#### Testo fornito:
################

Gengis Khan fu il fondatore della dinastia Yuán. Sebbene il suo vero nome fosse Temujin , è ricordato come ‘Gengis Khan’, ossia Re degli Oceani o Re del mondo nella lingua mongola. In possesso di eccezionali doti politiche e militari, Temujin riuscì infatti nell’impresa di unificare la Mongolia e istituì un enorme regno, che comprendeva gran parte dell’odierna Cina, la Mongolia e altre zone ancora più a nord.
Memorabili sono gli scontri che lo portarono ad abbattere la dinastia Jin, a sconfiggere la dinastia Xia Occidentale e a eliminare il regno Liao Occidentale, gettando le fondamenta per la dinastia Yuan e ponendo fine a oltre cinque secoli di divisioni interne. Si spinse fino all’Europa, intensificando i rapporti tra le economie occidentali e quelle asiatiche e creando un’articolata rete di scambio culturale.

################

#### Elenco:

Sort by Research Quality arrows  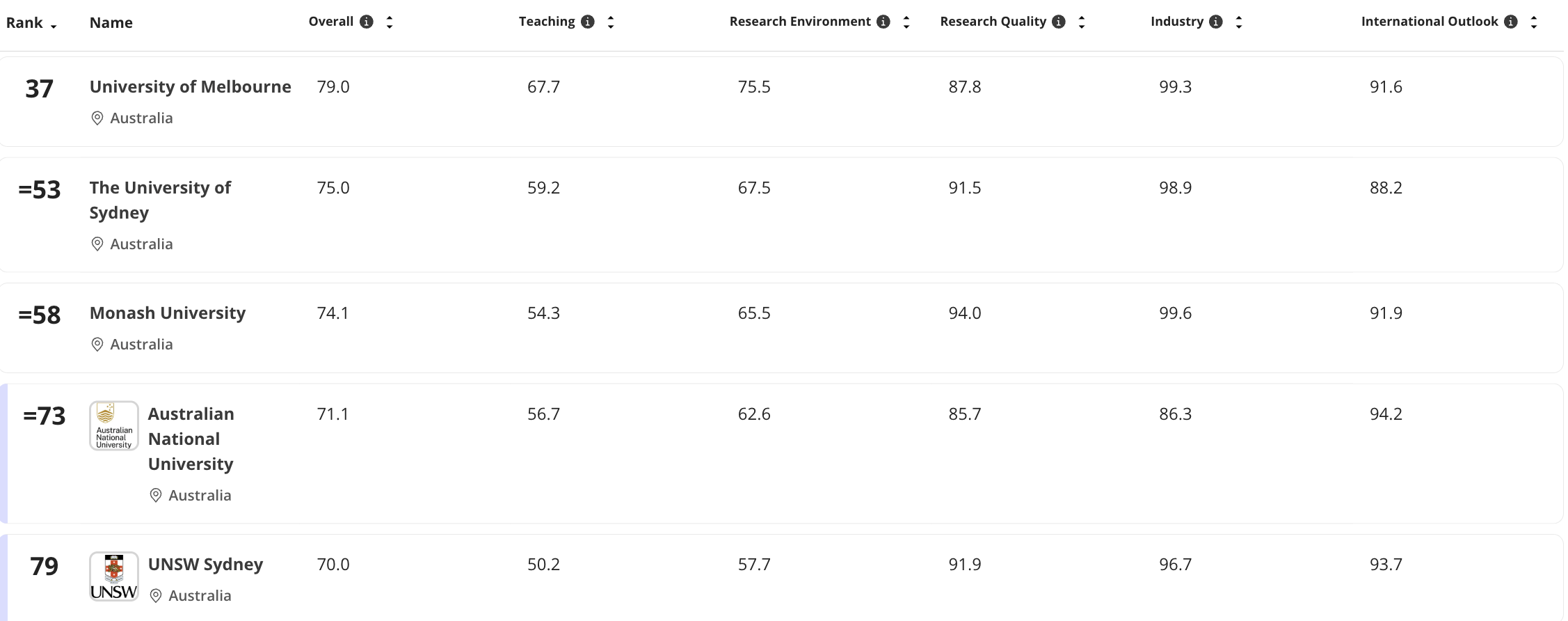pyautogui.click(x=1082, y=22)
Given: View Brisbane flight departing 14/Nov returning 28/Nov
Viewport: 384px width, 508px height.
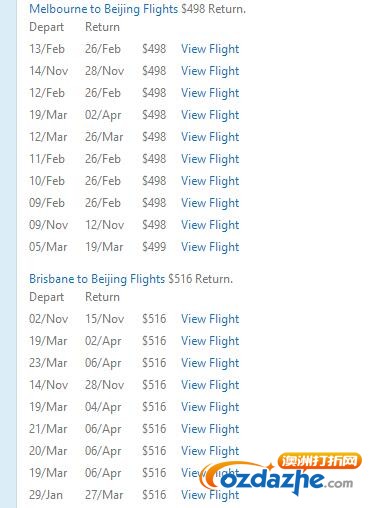Looking at the screenshot, I should pyautogui.click(x=210, y=385).
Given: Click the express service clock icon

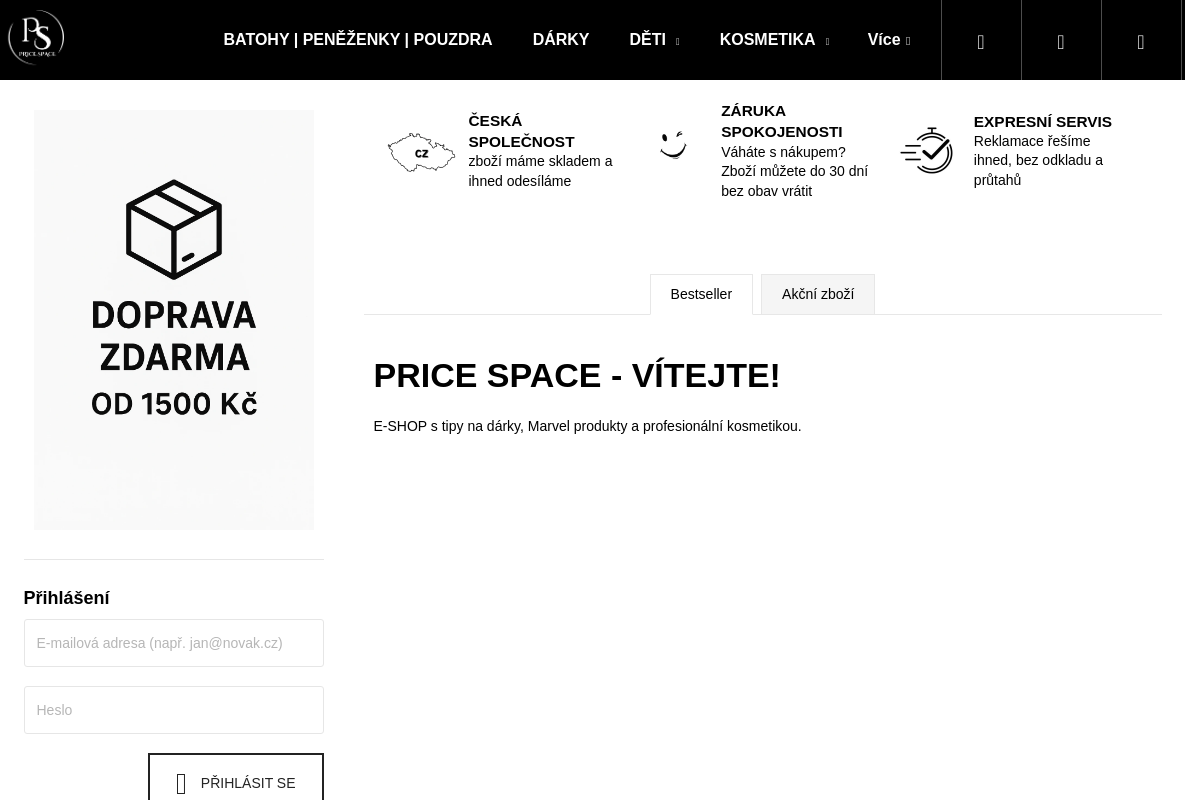Looking at the screenshot, I should (x=926, y=150).
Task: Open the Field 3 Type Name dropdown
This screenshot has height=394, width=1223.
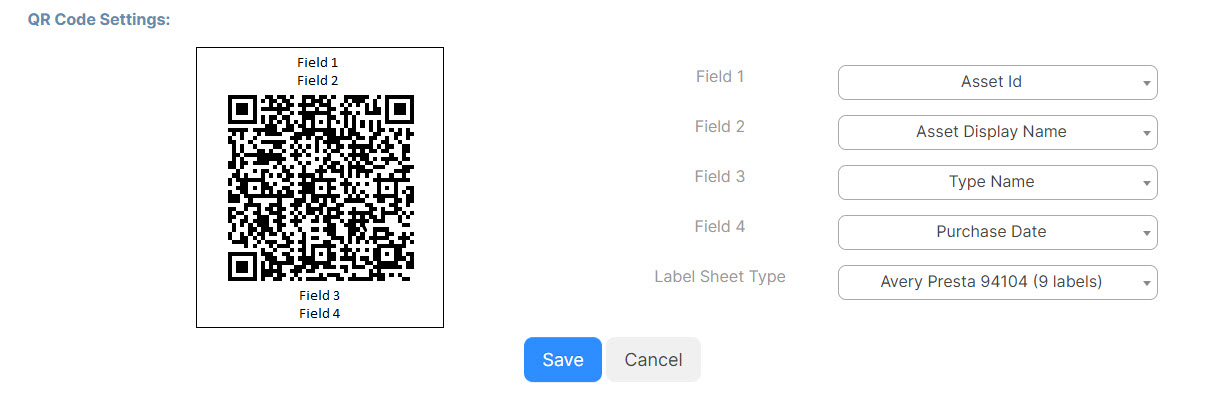Action: point(997,182)
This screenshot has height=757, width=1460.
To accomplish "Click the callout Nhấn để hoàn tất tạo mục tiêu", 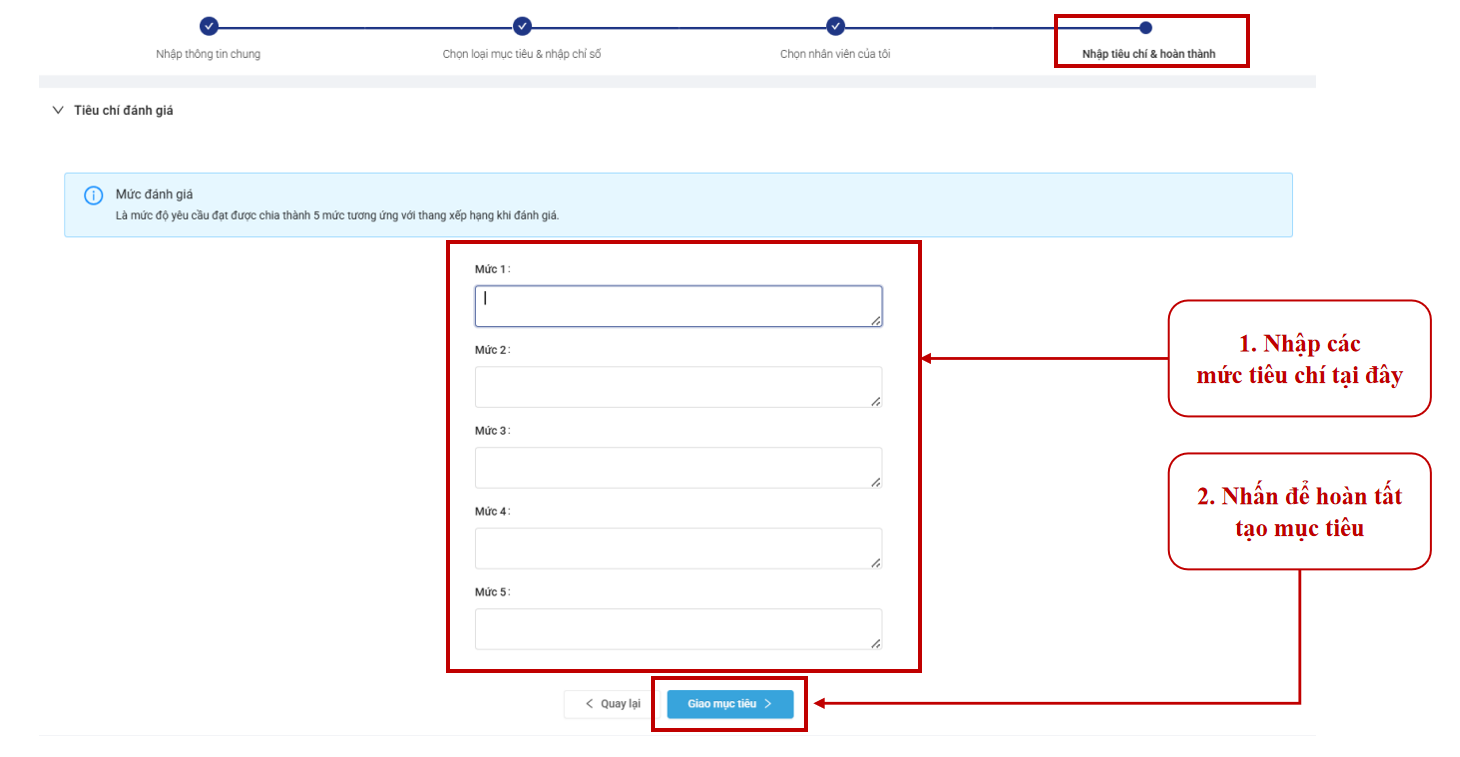I will tap(1299, 512).
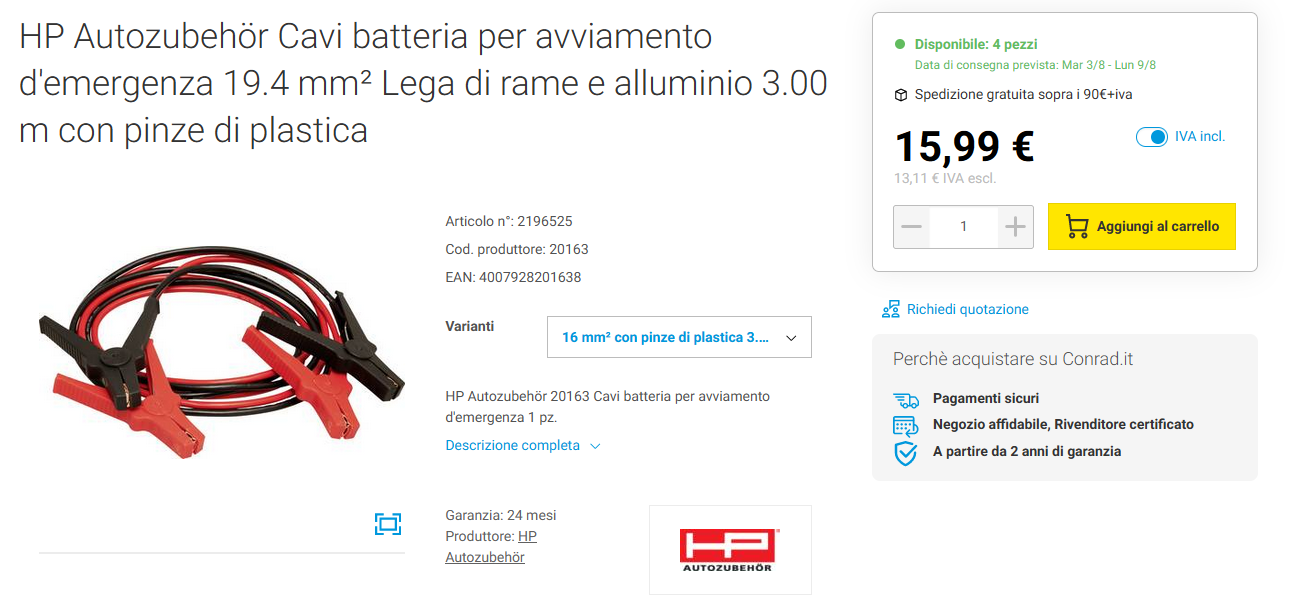1289x609 pixels.
Task: Click the certified reseller shop icon
Action: tap(906, 425)
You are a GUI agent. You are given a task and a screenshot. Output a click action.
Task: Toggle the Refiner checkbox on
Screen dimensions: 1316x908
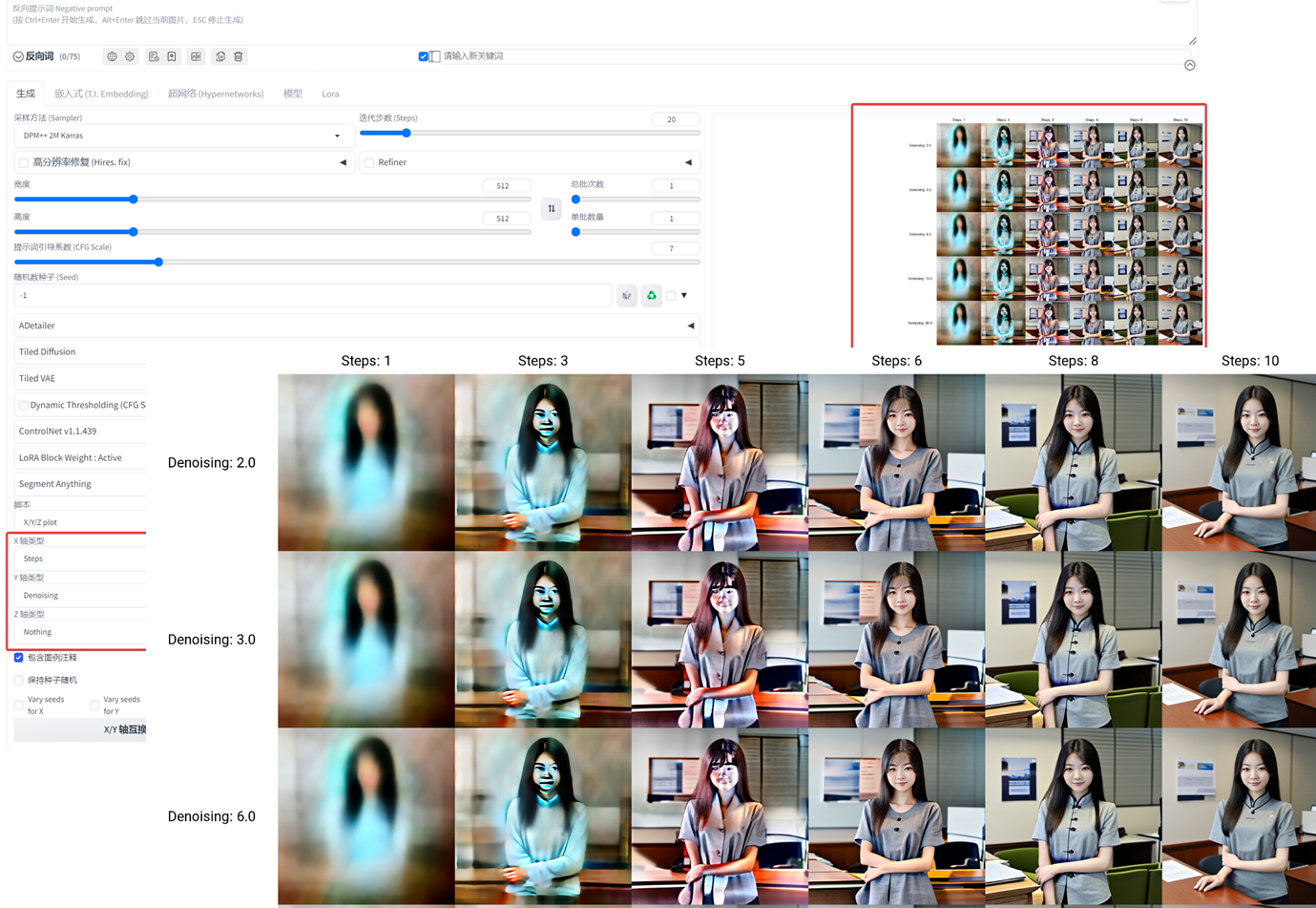tap(369, 162)
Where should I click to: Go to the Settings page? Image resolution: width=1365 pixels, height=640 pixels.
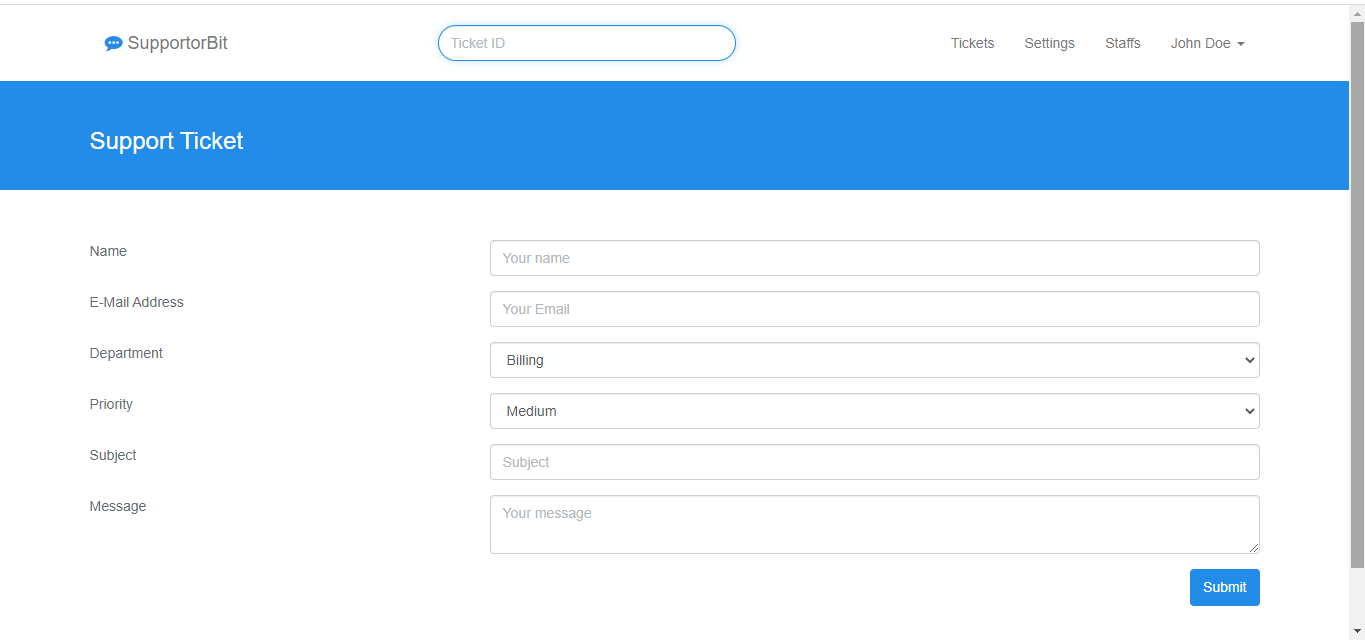tap(1049, 43)
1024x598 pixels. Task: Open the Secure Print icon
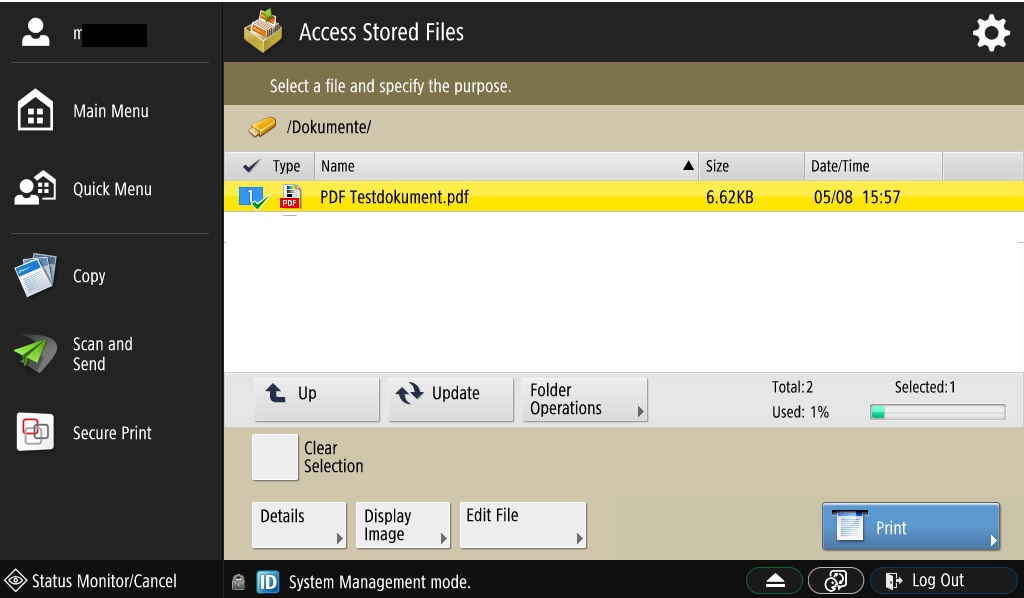(36, 433)
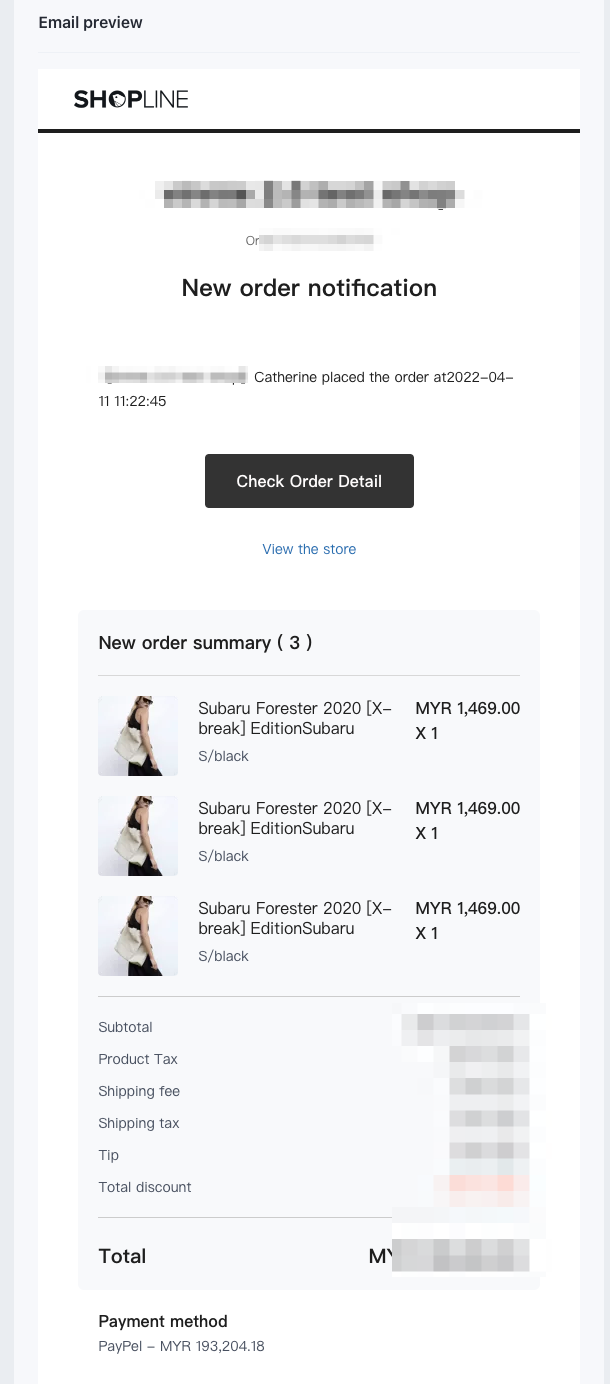Click the New order summary heading

[x=205, y=643]
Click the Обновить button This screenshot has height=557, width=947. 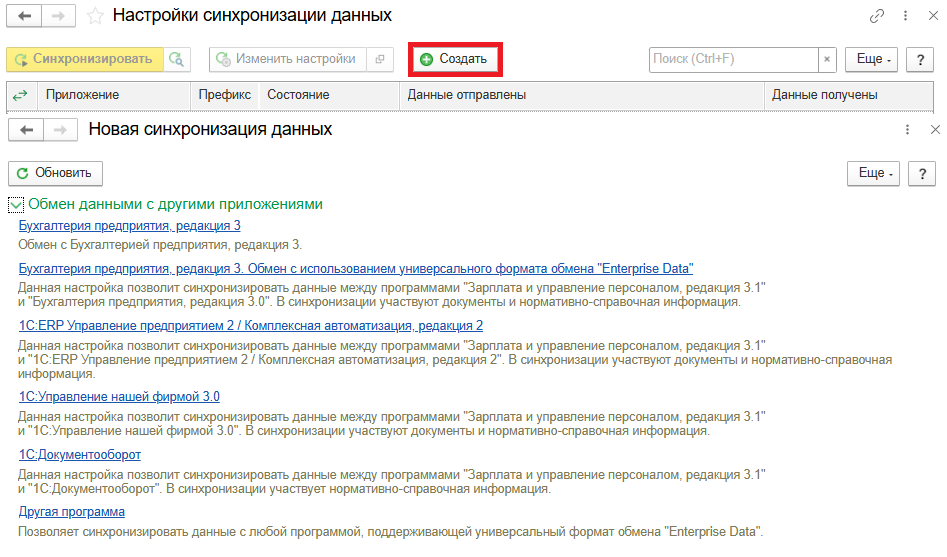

################

#### Esercizio:
Dal testo su Gengis Khan ricopia tutto da "Memorabili sono gli" fino a "di scambio culturale.", sostituendo "Jin" con "Song". Le righe non hanno alcun legame con il testo fornito.

#### Soluzione:
Memorabili sono gli scontri che lo portarono ad abbattere la dinastia Song, a sconfiggere la dinastia Xia Occidentale e a eliminare il regno Liao Occidentale, gettando le fondamenta per la dinastia Yuan e ponendo fine a oltre cinque secoli di divisioni interne. Si spinse fino all’Europa, intensificando i rapporti tra le economie occidentali e quelle asiatiche e creando un’articolata rete di scambio culturale.